Hyperglycemia is diagnosed when fasting plasma glucose exceeds 130 mg/dL or postprandial glucose rises above 180 mg/dL two hours after eating. Additional diagnostic criteria include fasting glucose ≥126 mg/dL, 2-hour oral glucose tolerance test ≥200 mg/dL, random glucose ≥200 mg/dL with symptoms, or HbA1c ≥6.5%. These thresholds help clinicians identify abnormally elevated blood glucose levels.
Q2: How does insulin normally regulate blood glucose?
Insulin promotes glucose uptake into muscle and adipose tissue while suppressing hepatic glucose production. This dual action maintains normal blood glucose levels. When insulin functions properly, it prevents glucose from accumulating in the bloodstream and ensures cells receive adequate glucose for energy production and metabolism.
Q3: Why does hyperglycemia develop differently in type 1 and type 2 diabetes?
In type 1 diabetes, autoimmune destruction of pancreatic beta cells causes absolute insulin deficiency, eliminating glucose regulation. Type 2 diabetes involves insulin resistance combined with relative insulin deficiency, impairing glucose control. Both mechanisms result in reduced peripheral glucose uptake and increased hepatic glucose output, causing persistent hyperglycemia despite different underlying pathophysiology.
Q4: What causes the classic symptoms of polyuria, polydipsia, and polyphagia?
When plasma glucose exceeds the kidney's reabsorptive capacity around 180 mg/dL, glucose appears in urine, causing osmotic diuresis and polyuria with dehydration, triggering polydipsia. Impaired cellular glucose uptake creates energy deficiency, stimulating polyphagia. Glucosuria also causes calorie loss up to 300 kcal/day, and insulin deficiency promotes fat and muscle breakdown, leading to weight loss.

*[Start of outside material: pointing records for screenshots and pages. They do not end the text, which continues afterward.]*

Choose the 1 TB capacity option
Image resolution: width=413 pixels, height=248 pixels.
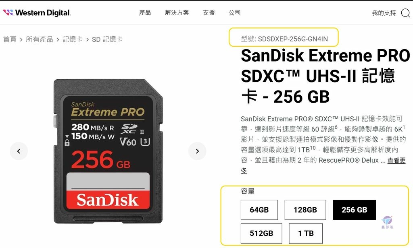pyautogui.click(x=306, y=233)
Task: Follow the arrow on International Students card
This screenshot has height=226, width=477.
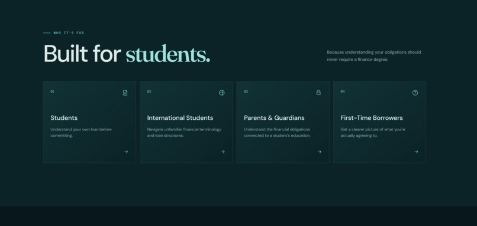Action: [223, 152]
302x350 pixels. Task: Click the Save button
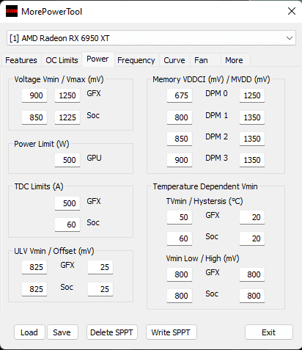[62, 332]
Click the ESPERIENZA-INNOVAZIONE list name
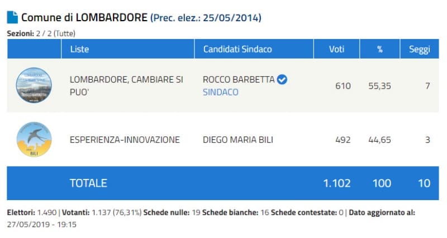 [125, 139]
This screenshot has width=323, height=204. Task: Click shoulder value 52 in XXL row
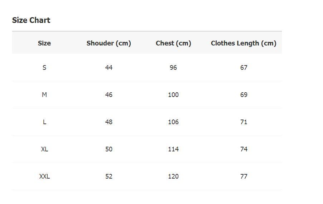pyautogui.click(x=109, y=176)
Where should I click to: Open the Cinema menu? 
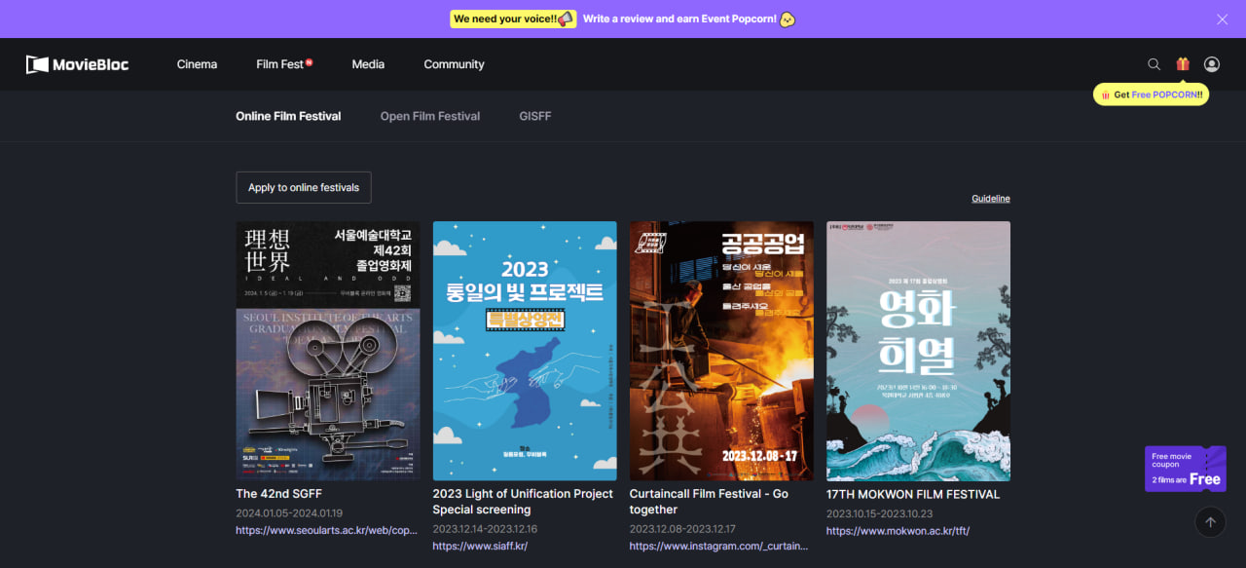point(197,64)

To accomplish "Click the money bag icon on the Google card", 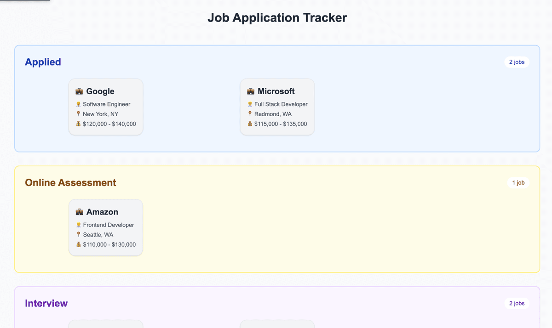I will 78,124.
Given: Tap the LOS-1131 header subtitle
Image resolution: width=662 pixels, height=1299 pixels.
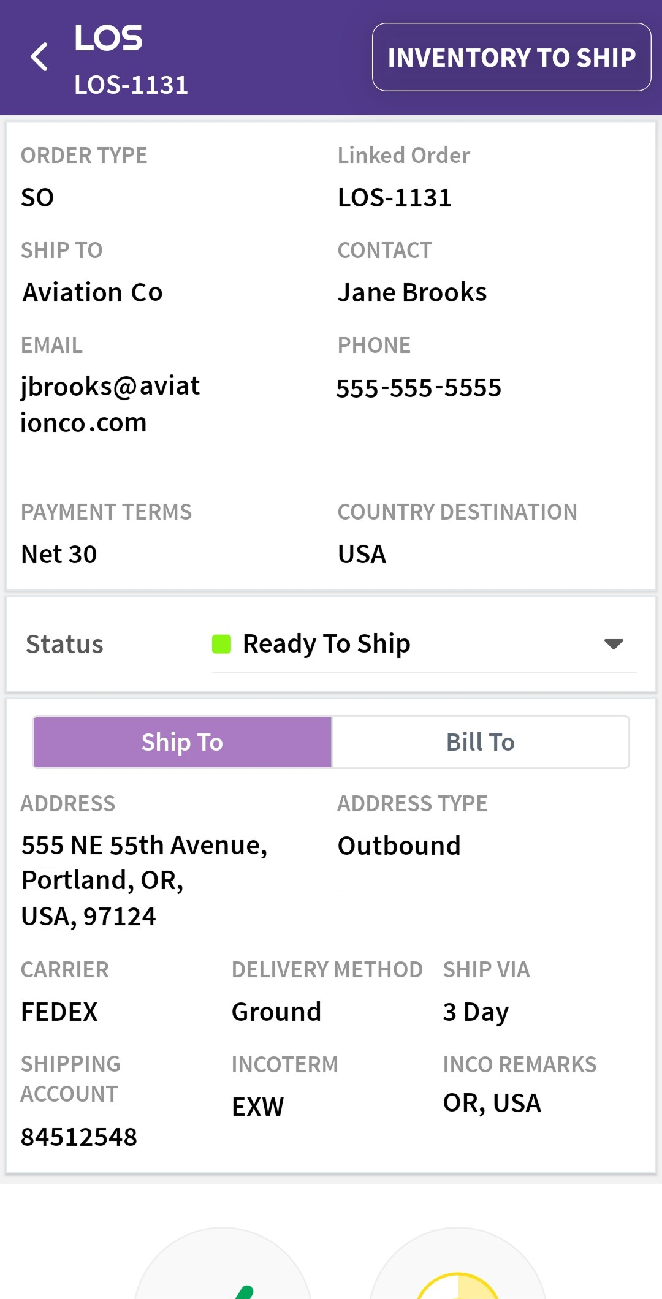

Q5: What common factors trigger hyperglycemic episodes in diabetic patients?
Missed insulin doses, high carbohydrate intake, illness, infection, stress, and corticosteroid use commonly trigger hyperglycemia. These factors either reduce insulin availability or increase insulin resistance. Management requires medication adherence, dietary control, glucose monitoring, and regular follow-up to prevent episodes and maintain stable blood glucose levels.
Q6: How does chronic hyperglycemia damage blood vessels and tissues?
Chronic hyperglycemia damages blood vessels, causing microvascular complications such as retinopathy, nephropathy, and neuropathy, plus macrovascular disease including cardiovascular disease and stroke. HbA1c reflects long-term glucose control, while glucose variability also contributes to tissue damage. Understanding these complications of diabetes mellitus helps guide prevention and management strategies.
Q7: What diagnostic methods confirm hyperglycemia when HbA1c results are unreliable?
When HbA1c results are unreliable due to anemia or hemoglobinopathies, alternative diagnostic criteria confirm hyperglycemia: fasting glucose ≥126 mg/dL, 2-hour oral glucose tolerance test ≥200 mg/dL, or random glucose ≥200 mg/dL with classic symptoms. These alternative methods ensure accurate diagnosis when standard HbA1c testing cannot be relied upon.